# Problem to work on
Output every line of the records below as a Markdown table with two columns, Row and Line, numbering each row and leaving out blank lines.
>> Begin Dataset records
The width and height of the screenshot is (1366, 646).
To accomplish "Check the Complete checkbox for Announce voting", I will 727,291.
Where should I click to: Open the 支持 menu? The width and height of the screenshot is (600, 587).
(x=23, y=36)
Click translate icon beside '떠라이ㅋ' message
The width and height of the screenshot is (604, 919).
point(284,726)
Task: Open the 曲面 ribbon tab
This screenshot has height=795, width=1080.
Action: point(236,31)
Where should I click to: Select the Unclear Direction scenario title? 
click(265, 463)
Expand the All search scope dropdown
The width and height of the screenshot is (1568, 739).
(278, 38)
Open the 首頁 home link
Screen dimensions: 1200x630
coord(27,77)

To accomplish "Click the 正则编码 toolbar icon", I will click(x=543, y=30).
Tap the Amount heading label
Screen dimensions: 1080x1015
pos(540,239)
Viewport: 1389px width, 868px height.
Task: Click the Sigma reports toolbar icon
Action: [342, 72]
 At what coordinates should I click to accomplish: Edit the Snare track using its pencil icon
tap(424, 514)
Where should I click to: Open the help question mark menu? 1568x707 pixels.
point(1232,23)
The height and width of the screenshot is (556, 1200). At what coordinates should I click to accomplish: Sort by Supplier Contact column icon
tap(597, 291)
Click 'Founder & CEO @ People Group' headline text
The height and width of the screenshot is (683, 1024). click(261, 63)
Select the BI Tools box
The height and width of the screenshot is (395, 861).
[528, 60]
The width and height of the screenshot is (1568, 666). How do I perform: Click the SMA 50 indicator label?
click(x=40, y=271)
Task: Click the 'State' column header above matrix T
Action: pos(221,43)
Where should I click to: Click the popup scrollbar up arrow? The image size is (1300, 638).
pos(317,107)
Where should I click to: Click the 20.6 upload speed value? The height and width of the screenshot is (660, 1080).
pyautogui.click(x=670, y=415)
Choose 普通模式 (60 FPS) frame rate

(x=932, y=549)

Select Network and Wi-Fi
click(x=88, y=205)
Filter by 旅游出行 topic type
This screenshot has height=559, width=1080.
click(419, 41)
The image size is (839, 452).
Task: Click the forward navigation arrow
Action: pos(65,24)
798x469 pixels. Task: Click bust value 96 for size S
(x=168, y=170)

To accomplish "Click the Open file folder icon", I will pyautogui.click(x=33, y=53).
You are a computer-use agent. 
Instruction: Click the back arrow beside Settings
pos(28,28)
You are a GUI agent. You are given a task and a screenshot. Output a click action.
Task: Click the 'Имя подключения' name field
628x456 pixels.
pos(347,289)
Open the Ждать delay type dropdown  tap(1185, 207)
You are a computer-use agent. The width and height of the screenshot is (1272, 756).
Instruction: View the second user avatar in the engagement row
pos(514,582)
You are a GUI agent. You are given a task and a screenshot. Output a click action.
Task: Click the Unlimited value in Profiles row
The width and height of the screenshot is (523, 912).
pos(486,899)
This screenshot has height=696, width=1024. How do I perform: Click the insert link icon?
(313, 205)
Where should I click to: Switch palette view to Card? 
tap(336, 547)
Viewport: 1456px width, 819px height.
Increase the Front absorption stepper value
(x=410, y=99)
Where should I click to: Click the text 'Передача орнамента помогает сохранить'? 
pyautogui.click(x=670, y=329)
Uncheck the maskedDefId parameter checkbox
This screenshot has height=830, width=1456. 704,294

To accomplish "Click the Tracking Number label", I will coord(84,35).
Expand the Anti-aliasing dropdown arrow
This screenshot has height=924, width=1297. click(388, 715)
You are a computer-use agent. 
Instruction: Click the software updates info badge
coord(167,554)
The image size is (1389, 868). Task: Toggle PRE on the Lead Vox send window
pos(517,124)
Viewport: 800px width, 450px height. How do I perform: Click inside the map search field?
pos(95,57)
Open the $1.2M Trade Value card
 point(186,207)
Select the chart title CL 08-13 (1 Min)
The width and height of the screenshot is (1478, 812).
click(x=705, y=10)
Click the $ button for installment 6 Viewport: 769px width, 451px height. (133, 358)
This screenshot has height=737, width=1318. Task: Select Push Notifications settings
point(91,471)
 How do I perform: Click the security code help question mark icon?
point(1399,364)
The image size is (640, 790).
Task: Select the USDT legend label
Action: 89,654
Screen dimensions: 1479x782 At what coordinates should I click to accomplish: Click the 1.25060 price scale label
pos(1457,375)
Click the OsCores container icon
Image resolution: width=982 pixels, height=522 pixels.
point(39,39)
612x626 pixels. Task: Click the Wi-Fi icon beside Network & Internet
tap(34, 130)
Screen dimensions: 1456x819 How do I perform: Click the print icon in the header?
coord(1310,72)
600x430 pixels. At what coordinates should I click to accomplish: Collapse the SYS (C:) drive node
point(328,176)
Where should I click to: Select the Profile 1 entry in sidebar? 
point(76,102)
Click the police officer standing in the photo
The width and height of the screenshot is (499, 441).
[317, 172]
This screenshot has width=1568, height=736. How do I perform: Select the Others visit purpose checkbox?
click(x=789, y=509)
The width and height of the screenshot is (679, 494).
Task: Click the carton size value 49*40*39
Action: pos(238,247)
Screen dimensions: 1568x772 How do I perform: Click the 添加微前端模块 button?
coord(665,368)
>> End Dataset records
# Expected output
| Row | Line |
|---|---|
| 1 | The width and height of the screenshot is (1366, 646). |
| 2 | To accomplish "Check the Complete checkbox for Announce voting", I will 727,291. |
| 3 | Where should I click to: Open the 支持 menu? The width and height of the screenshot is (600, 587). |
| 4 | (x=23, y=36) |
| 5 | Click translate icon beside '떠라이ㅋ' message |
| 6 | The width and height of the screenshot is (604, 919). |
| 7 | point(284,726) |
| 8 | Task: Open the 曲面 ribbon tab |
| 9 | This screenshot has height=795, width=1080. |
| 10 | Action: point(236,31) |
| 11 | Where should I click to: Select the Unclear Direction scenario title?  |
| 12 | click(265, 463) |
| 13 | Expand the All search scope dropdown |
| 14 | The width and height of the screenshot is (1568, 739). |
| 15 | (278, 38) |
| 16 | Open the 首頁 home link |
| 17 | Screen dimensions: 1200x630 |
| 18 | coord(27,77) |
| 19 | To accomplish "Click the 正则编码 toolbar icon", I will click(x=543, y=30). |
| 20 | Tap the Amount heading label |
| 21 | Screen dimensions: 1080x1015 |
| 22 | pos(540,239) |
| 23 | Viewport: 1389px width, 868px height. |
| 24 | Task: Click the Sigma reports toolbar icon |
| 25 | Action: [342, 72] |
| 26 |  At what coordinates should I click to accomplish: Edit the Snare track using its pencil icon |
| 27 | tap(424, 514) |
| 28 | Where should I click to: Open the help question mark menu? 1568x707 pixels. |
| 29 | point(1232,23) |
| 30 | The height and width of the screenshot is (556, 1200). At what coordinates should I click to accomplish: Sort by Supplier Contact column icon |
| 31 | tap(597, 291) |
| 32 | Click 'Founder & CEO @ People Group' headline text |
| 33 | The height and width of the screenshot is (683, 1024). click(261, 63) |
| 34 | Select the BI Tools box |
| 35 | The height and width of the screenshot is (395, 861). |
| 36 | [528, 60] |
| 37 | The width and height of the screenshot is (1568, 666). How do I perform: Click the SMA 50 indicator label? |
| 38 | click(x=40, y=271) |
| 39 | Task: Click the 'State' column header above matrix T |
| 40 | Action: pos(221,43) |
| 41 | Where should I click to: Click the popup scrollbar up arrow? The image size is (1300, 638). |
| 42 | pos(317,107) |
| 43 | Where should I click to: Click the 20.6 upload speed value? The height and width of the screenshot is (660, 1080). |
| 44 | pyautogui.click(x=670, y=415) |
| 45 | Choose 普通模式 (60 FPS) frame rate |
| 46 | (x=932, y=549) |
| 47 | Select Network and Wi-Fi |
| 48 | click(x=88, y=205) |
| 49 | Filter by 旅游出行 topic type |
| 50 | This screenshot has height=559, width=1080. |
| 51 | click(419, 41) |
| 52 | The image size is (839, 452). |
| 53 | Task: Click the forward navigation arrow |
| 54 | Action: pos(65,24) |
| 55 | 798x469 pixels. Task: Click bust value 96 for size S |
| 56 | (x=168, y=170) |
| 57 | To accomplish "Click the Open file folder icon", I will pyautogui.click(x=33, y=53). |
| 58 | You are a computer-use agent.  |
| 59 | Instruction: Click the back arrow beside Settings |
| 60 | pos(28,28) |
| 61 | You are a GUI agent. You are given a task and a screenshot. Output a click action. |
| 62 | Task: Click the 'Имя подключения' name field |
| 63 | 628x456 pixels. |
| 64 | pos(347,289) |
| 65 | Open the Ждать delay type dropdown  tap(1185, 207) |
| 66 | You are a computer-use agent. The width and height of the screenshot is (1272, 756). |
| 67 | Instruction: View the second user avatar in the engagement row |
| 68 | pos(514,582) |
| 69 | You are a GUI agent. You are given a task and a screenshot. Output a click action. |
| 70 | Task: Click the Unlimited value in Profiles row |
| 71 | The width and height of the screenshot is (523, 912). |
| 72 | pos(486,899) |
| 73 | This screenshot has height=696, width=1024. How do I perform: Click the insert link icon? |
| 74 | (313, 205) |
| 75 | Where should I click to: Switch palette view to Card?  |
| 76 | tap(336, 547) |
| 77 | Viewport: 1456px width, 819px height. |
| 78 | Increase the Front absorption stepper value |
| 79 | (x=410, y=99) |
| 80 | Where should I click to: Click the text 'Передача орнамента помогает сохранить'?  |
| 81 | pyautogui.click(x=670, y=329) |
| 82 | Uncheck the maskedDefId parameter checkbox |
| 83 | This screenshot has height=830, width=1456. 704,294 |
| 84 | To accomplish "Click the Tracking Number label", I will coord(84,35). |
| 85 | Expand the Anti-aliasing dropdown arrow |
| 86 | This screenshot has height=924, width=1297. click(388, 715) |
| 87 | You are a computer-use agent.  |
| 88 | Instruction: Click the software updates info badge |
| 89 | coord(167,554) |
| 90 | The image size is (1389, 868). Task: Toggle PRE on the Lead Vox send window |
| 91 | pos(517,124) |
| 92 | Viewport: 800px width, 450px height. How do I perform: Click inside the map search field? |
| 93 | pos(95,57) |
| 94 | Open the $1.2M Trade Value card |
| 95 |  point(186,207) |
| 96 | Select the chart title CL 08-13 (1 Min) |
| 97 | The width and height of the screenshot is (1478, 812). |
| 98 | click(x=705, y=10) |
| 99 | Click the $ button for installment 6 Viewport: 769px width, 451px height. (133, 358) |
| 100 | This screenshot has height=737, width=1318. Task: Select Push Notifications settings |
| 101 | point(91,471) |
| 102 |  How do I perform: Click the security code help question mark icon? |
| 103 | point(1399,364) |
| 104 | The image size is (640, 790). |
| 105 | Task: Select the USDT legend label |
| 106 | Action: 89,654 |
| 107 | Screen dimensions: 1479x782 At what coordinates should I click to accomplish: Click the 1.25060 price scale label |
| 108 | pos(1457,375) |
| 109 | Click the OsCores container icon |
| 110 | Image resolution: width=982 pixels, height=522 pixels. |
| 111 | point(39,39) |
| 112 | 612x626 pixels. Task: Click the Wi-Fi icon beside Network & Internet |
| 113 | tap(34, 130) |
| 114 | Screen dimensions: 1456x819 How do I perform: Click the print icon in the header? |
| 115 | coord(1310,72) |
| 116 | 600x430 pixels. At what coordinates should I click to accomplish: Collapse the SYS (C:) drive node |
| 117 | point(328,176) |
| 118 | Where should I click to: Select the Profile 1 entry in sidebar?  |
| 119 | point(76,102) |
| 120 | Click the police officer standing in the photo |
| 121 | The width and height of the screenshot is (499, 441). |
| 122 | [317, 172] |
| 123 | This screenshot has width=1568, height=736. How do I perform: Select the Others visit purpose checkbox? |
| 124 | click(x=789, y=509) |
| 125 | The width and height of the screenshot is (679, 494). |
| 126 | Task: Click the carton size value 49*40*39 |
| 127 | Action: pos(238,247) |
| 128 | Screen dimensions: 1568x772 How do I perform: Click the 添加微前端模块 button? |
| 129 | coord(665,368) |